Il genitore esercente la responsabilità genitoriale sul minore ha convenuto in giudizio il Miur, l'Ufficio Scolastico Regionale per il Lazio, l'Ambito Territoriale Provinciale di Roma e l'Istituto Comprensivo del figlio, chiedendo, in via cautelare, di emettere, anche inaudita altera parte, i provvedimenti necessari e idonei a far cessare immediatamente la condotta discriminatoria nei confronti del minore portatore di handicap, con conseguente assegnazione allo stesso dell'insegnante di sostegno per ore 22 settimanali. Parte ricorrente sosteneva che il competente gruppo di lavoro per l'integrazione scolastica (Gruppo di lavoro operativo handicap) redigeva, in data 02.12.2019, per il corrente anno scolastico, il Piano Educativo Individualizzato (in sigla PEI) per il bambino, con espressa indicazione della necessità di un docente di sostegno per un numero di ore settimanali pari ad 22, maggiore a quello assegnato provvisoriamente per garantire l'integrazione scolastica dell'alunno (n. 7 ore settimanali). Tribunale Rieti, 24/04/2020

Se nella fase che precede la redazione del piano educativo individualizzato sussiste ancora, in capo all'amministrazione scolastica, il potere discrezionale, espressione dell'autonomia organizzativa e didattica, di individuazione della misura più adeguata al sostegno, la successiva formalizzazione del piano suddetto determina il sorgere dell'obbligo dell'amministrazione di garantire il supporto per il numero di ore programmato ed il correlato diritto dell'alunno disabile all'istruzione come pianificata, nella sua concreta articolazione, in relazione alle specifiche necessità dell'alunno stesso (Cass., Sez. Un., n. 5060 del 28/02/2017). L'approvazione del P.E.I. determina, dunque, la consumazione del potere autoritativo dell'amministrazione e la relazione che si instaura tra l'alunno disabile e l'amministrazione va ricondotta allo schema diritto soggettivo - obbligo, con conseguente devoluzione della controversie inerenti la mancata assegnazione delle ore di sostegno corrispondenti al piano individuale al giudice ordinario, al quale spetta la repressione dei comportamenti discriminatori.

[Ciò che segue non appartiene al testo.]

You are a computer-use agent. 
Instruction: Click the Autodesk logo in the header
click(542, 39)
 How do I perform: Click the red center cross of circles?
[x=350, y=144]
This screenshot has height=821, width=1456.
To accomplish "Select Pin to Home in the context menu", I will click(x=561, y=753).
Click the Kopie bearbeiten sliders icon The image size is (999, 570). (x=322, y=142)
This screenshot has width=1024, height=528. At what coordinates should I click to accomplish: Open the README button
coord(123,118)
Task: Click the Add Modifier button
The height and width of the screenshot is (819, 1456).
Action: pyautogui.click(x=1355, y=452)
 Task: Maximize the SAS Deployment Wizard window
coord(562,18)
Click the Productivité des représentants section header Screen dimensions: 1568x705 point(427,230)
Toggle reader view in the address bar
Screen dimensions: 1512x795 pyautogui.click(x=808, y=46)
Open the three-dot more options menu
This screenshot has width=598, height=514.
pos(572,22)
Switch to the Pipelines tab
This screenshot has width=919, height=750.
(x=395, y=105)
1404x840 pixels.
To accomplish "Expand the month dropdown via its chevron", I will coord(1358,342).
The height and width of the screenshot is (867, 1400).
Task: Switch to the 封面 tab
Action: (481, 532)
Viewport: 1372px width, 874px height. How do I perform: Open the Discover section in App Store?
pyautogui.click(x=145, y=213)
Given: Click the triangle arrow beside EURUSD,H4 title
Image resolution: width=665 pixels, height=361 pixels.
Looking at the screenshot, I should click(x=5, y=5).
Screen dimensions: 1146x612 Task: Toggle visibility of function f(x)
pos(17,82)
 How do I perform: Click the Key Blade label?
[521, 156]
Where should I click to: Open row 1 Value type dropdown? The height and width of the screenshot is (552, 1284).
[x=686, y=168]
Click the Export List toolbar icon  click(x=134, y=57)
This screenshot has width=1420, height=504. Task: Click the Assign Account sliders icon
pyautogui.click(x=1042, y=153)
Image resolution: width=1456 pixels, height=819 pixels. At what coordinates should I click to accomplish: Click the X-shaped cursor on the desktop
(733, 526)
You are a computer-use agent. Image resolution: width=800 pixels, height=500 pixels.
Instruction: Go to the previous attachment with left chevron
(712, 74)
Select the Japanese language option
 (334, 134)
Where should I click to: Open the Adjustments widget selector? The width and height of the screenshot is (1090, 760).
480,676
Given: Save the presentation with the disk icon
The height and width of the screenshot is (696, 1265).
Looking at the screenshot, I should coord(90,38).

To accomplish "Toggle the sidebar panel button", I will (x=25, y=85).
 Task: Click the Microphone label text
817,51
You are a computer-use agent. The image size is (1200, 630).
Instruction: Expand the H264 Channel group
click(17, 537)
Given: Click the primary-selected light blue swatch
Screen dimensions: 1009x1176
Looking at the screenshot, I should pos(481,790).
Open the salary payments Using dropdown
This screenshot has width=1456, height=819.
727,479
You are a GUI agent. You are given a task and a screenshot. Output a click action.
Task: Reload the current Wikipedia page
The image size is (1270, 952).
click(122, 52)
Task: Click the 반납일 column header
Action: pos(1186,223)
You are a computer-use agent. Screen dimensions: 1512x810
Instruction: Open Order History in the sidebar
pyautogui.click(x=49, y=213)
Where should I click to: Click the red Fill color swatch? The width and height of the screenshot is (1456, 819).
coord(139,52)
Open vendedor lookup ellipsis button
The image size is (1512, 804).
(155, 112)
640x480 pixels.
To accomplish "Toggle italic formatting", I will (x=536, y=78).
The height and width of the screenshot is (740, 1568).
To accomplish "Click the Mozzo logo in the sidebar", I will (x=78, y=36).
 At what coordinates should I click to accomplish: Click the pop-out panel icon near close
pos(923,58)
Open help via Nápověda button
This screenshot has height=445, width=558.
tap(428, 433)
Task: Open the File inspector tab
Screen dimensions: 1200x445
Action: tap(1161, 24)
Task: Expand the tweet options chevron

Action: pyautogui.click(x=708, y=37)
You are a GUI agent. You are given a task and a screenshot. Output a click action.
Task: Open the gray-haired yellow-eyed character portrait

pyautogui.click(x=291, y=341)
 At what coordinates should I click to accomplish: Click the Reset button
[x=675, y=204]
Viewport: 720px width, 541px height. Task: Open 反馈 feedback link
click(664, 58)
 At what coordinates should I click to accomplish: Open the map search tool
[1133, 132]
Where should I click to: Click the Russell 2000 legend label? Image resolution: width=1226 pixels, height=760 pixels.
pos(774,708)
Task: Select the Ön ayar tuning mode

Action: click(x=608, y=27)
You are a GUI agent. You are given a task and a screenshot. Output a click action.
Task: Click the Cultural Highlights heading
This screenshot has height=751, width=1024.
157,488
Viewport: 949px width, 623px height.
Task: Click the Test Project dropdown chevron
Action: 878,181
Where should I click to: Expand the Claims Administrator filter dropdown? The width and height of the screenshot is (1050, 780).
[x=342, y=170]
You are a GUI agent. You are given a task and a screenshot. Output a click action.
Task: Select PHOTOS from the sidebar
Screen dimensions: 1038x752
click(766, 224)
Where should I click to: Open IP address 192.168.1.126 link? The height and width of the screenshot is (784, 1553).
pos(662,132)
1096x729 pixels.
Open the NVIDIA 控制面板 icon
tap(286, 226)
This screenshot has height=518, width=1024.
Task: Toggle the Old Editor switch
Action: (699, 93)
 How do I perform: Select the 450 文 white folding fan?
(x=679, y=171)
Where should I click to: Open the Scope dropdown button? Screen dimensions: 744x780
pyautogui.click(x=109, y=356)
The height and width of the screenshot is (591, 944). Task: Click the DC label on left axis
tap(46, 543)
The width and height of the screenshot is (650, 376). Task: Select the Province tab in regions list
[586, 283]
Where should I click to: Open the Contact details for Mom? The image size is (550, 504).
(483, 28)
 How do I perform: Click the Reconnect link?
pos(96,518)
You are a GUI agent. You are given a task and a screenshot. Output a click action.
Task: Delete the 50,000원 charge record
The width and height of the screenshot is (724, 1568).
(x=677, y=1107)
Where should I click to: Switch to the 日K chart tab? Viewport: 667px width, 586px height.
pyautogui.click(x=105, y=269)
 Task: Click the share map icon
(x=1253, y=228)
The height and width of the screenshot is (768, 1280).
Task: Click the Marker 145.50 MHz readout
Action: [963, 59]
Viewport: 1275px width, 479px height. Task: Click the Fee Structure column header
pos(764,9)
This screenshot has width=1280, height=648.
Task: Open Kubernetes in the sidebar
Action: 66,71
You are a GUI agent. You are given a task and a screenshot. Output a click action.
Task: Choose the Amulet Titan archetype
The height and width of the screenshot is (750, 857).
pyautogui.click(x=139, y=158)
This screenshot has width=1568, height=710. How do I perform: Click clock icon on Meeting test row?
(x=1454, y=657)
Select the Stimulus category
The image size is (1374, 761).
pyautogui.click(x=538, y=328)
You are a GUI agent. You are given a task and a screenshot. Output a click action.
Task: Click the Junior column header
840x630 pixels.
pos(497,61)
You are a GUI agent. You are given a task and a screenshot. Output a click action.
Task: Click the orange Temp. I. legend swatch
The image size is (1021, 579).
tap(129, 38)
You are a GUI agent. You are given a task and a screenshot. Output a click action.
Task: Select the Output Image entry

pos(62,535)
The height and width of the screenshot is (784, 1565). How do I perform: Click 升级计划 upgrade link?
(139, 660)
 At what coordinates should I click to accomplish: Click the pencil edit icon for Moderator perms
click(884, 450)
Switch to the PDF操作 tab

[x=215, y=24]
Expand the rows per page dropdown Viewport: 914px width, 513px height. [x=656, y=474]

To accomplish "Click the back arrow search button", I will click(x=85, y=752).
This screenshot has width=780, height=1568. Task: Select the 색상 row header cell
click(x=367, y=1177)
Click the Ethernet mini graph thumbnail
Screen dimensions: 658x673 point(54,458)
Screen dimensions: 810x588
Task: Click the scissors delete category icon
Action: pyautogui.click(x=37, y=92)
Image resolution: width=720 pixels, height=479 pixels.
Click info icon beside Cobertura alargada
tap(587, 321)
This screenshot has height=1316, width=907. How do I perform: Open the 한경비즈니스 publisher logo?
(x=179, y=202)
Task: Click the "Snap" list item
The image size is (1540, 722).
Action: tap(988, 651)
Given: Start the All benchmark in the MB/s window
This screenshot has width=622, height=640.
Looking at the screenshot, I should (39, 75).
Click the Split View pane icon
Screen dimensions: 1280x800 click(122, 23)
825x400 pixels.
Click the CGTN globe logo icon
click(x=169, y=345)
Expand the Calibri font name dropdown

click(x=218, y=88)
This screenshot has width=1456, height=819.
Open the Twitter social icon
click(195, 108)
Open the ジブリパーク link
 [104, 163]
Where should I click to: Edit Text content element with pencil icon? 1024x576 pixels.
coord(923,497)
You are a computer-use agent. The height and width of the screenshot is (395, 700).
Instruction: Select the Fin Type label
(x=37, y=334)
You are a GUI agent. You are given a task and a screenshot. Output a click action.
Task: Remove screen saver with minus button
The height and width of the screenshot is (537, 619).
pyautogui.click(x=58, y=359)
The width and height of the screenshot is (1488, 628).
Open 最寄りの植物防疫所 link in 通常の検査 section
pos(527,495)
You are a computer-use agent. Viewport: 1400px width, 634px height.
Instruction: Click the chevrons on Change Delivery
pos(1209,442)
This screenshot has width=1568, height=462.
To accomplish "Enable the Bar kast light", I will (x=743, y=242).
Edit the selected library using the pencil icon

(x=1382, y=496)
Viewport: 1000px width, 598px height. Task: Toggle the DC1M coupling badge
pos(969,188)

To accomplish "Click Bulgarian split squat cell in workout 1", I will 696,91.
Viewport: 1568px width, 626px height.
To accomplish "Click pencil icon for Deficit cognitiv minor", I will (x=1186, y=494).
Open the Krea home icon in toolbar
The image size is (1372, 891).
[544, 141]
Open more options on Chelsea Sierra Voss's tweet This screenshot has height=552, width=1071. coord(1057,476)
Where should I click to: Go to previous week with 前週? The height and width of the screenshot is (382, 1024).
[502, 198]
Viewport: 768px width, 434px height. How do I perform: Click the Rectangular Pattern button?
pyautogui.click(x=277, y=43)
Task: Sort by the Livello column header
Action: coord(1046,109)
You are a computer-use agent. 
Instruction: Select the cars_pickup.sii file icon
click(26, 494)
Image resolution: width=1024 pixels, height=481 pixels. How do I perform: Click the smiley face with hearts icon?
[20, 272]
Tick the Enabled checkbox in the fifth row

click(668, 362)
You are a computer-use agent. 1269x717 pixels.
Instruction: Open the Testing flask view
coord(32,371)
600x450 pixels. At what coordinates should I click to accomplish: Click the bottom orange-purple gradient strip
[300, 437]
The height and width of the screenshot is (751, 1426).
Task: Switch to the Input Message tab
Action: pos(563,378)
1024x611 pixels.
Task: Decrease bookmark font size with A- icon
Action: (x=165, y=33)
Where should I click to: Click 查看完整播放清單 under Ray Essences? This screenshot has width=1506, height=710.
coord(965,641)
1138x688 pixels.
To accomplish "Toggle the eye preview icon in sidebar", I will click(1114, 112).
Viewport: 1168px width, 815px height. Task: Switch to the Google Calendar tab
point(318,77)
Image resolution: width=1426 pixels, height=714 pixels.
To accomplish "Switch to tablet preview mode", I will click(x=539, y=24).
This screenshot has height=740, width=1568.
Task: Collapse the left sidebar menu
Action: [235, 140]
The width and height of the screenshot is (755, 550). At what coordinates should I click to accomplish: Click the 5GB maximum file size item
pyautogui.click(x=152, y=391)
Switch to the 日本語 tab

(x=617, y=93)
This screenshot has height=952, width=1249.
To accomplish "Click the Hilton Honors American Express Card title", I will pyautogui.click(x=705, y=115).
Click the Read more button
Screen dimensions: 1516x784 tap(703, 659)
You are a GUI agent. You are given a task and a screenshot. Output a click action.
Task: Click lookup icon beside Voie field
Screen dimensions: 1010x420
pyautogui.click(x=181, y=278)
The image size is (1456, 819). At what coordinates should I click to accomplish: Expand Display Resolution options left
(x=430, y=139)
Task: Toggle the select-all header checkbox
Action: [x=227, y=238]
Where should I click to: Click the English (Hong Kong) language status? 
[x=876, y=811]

La sussistenza della legittimazione dell'Istituto Scolastico presso il quale risulta iscritto il minore risulta infatti fondata, da una parte, sulla immediata individuazione del luogo fisico e istituzionale in cui si è verificata la condotta discriminatoria e sulle conseguenti responsabilità del rappresentante legale del centro di imputazione giuridica ad esso ascrivibile, che, nel caso in specie, è senz'altro l'istituzione scolastica menzionata, in solido con il Ministero dell'Istruzione dell'Università e della Ricerca e quindi con la sua articolazione regionale (Ufficio Scolastico Regionale per il Lazio) e provinciale (Ambito Territoriale Provinciale di Roma) - i quali tutti (ad eccezione dell'Ambito Territoriale Provinciale, non costituitosi) sono del resto difesi dall'Avvocatura dello Stato - e, dall'altra, sulle competenze proprie del Dirigente scolastico nell'era dell'autonomia scolastica, il quale adotta, ex art. 25 comma 4 D.Lgs n. 165/2001, i provvedimenti di gestione delle risorse e del personale - eventualmente anche in esecuzione dell'ordine di cessazione della condotta discriminatoria disposto dal Tribunale ex art. 28 comma 5 d. lgs. 150/2011 - ed è responsabile della gestione delle risorse finanziarie e dei risultati del servizio, oltre ad avere autonomi poteri di direzione, coordinamento e di valorizzazione delle risorse umane (cfr. Corte appello L'Aquila sez. I, sentenza n. 27/11/2019, n.1976).

Ove il piano educativo individualizzato elaborato con il concorso determinante di insegnanti della scuola di accoglienza e di operatori della sanità pubblica abbia prospettato il numero delle ore necessarie per il sostegno scolastico dell'alunno che versa in situazione di handicap particolarmente grave, l'amministrazione scolastica è priva di un potere discrezionale, espressione di autonomia organizzativa e didattica, capace di rimodulare o di sacrificare in via autoritativa, in ragione della scarsità delle risorse disponibili per il servizio, la misura di quel supporto integrativo così come individuato dal piano, ma ha il dovere di assicurare l'assegnazione, in favore dell'alunno, del personale docente specializzato, anche ricorrendo - se del caso, là dove la specifica situazione di disabilità del bambino richieda interventi di sostegno continuativi e più intensi - all'attivazione di un posto di sostegno in deroga al rapporto insegnanti/alunni, per rendere possibile la fruizione effettiva del diritto, costituzionalmente protetto, dell'alunno disabile all'istruzione, all'integrazione sociale e alla crescita in un ambiente favorevole allo sviluppo della sua personalità e delle sue attitudini (si veda in questo senso, Consiglio di Stato con la decisione n. 2023 del 3 maggio 2017; da ultimo, TAR Campania-Napoli, sentenza n. 5668/2019).

Pertanto l'omissione o le inefficienze nell'apprestamento, da parte della scuola, di quella attività doverosa si risolvono in una sostanziale contrazione del diritto fondamentale del disabile all'attivazione, in suo favore, di un intervento corrispondente alle specifiche esigenze rilevate, condizione imprescindibile per realizzare il diritto ad avere pari opportunità nella fruizione del servizio scolastico e che l'una o l'altra sono pertanto suscettibili di concretizzare, ove non accompagnate da una corrispondente contrazione dell'offerta formativa riservata agli altri alunni normodotati, una discriminazione indiretta vietata dall'art. 2 L. n. 67/06, per tale intendendosi anche il comportamento omissivo dell'amministrazione pubblica preposta all'organizzazione del servizio scolastico che abbia l'effetto di mettere la bambina o il bambino con disabilità in una posizione di svantaggio rispetto agli altri.